Le principe de l’osmose
Egalement appelée énergie bleue, l’énergie osmotique est produite grâce à la différence de salinité entre l’eau de mer et l’eau douce – celle d’un fleuve par exemple. Elle est basée sur le principe de l’osmose, qui signifie en grec « poussée ». Lorsque deux liquides de concentrations différentes sont séparés par une membrane semi-perméable, la solution la moins concentrée va vouloir passer dans le deuxième milieu pour avoir une même concentration. Dans le cas de l’énergie osmotique, une membrane semi-perméable double face, qui possède la particularité de laisser passer l’eau mais pas les sels minéraux, est mise en contact avec de l’eau douce sur une face et l’eau de mer sur l’autre face. Les molécules de sel attirent l’eau douce qui passe à travers la membrane et crée une pression dans le compartiment salé. Cette pression est captée par une turbine qui la convertit en électricité.
Le phénomène peut paraître anodin mais au plus important est le différentiel de concentration entre les deux milieux, au plus forte sera la pression. Avec une eau salée à 35 g/litre et une eau douce, l’énergie qui en résulte équivaut à une chute d’eau de 260 mètres !
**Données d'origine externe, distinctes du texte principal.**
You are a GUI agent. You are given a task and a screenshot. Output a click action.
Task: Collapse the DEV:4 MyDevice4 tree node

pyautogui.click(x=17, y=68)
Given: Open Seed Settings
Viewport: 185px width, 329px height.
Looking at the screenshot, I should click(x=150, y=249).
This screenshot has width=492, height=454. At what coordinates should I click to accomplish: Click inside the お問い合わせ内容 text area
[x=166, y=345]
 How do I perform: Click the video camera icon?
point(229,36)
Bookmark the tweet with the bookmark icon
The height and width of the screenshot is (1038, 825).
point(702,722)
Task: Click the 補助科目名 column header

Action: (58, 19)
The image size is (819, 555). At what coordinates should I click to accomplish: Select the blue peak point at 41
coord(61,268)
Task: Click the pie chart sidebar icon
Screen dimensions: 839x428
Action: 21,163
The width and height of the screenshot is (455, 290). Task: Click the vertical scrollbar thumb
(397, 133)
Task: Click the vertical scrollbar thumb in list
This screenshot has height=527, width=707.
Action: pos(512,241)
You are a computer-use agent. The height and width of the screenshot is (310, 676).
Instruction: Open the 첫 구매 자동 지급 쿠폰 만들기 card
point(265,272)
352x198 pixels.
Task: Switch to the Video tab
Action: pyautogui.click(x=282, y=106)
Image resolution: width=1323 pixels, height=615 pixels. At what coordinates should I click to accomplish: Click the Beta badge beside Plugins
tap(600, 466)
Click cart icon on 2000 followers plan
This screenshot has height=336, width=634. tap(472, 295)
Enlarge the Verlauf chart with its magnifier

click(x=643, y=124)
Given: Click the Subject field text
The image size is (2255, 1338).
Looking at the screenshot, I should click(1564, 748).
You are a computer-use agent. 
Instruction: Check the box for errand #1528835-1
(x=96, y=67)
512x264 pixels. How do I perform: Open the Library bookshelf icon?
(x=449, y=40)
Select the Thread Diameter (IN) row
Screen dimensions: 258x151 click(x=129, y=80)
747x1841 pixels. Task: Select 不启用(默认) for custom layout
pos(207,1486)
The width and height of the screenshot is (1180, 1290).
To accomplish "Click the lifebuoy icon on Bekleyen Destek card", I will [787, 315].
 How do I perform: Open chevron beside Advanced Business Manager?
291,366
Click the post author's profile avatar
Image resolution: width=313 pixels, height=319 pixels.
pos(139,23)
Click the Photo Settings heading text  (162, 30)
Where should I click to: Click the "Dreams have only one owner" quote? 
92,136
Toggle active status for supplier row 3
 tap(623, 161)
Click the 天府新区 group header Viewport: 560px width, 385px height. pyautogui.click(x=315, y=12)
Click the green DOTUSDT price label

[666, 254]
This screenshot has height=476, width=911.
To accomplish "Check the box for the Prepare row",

Une source inépuisable et sans intermittence
Si, sur le papier, les capacités de production d’électricité à partir de cette source d’énergie semblent inépuisables – à la différence de l’éolien et du solaire, l’énergie osmotique n’est pas intermittente et donc plus fiable -, il en va tout autrement lorsqu’on passe du concept à la réalité. Tout d’abord, une centrale osmotique ne peut pas être installée n’importe où le long d’une côte. Elle a besoin d’être proche de réservoirs d’eau douce et d’eau de mer. Seuls les estuaires – les embouchures de fleuves où se mélangent les eaux fluviales et celles de la mer ou d’un océan – représentent des sites appropriés. Mais même en se limitant à tous les estuaires du globe, ceux-ci pourraient produire environ 2 térawatts, soit les deux tiers de la production mondiale et six fois la puissance que produisent toutes les centrales nucléaires du monde.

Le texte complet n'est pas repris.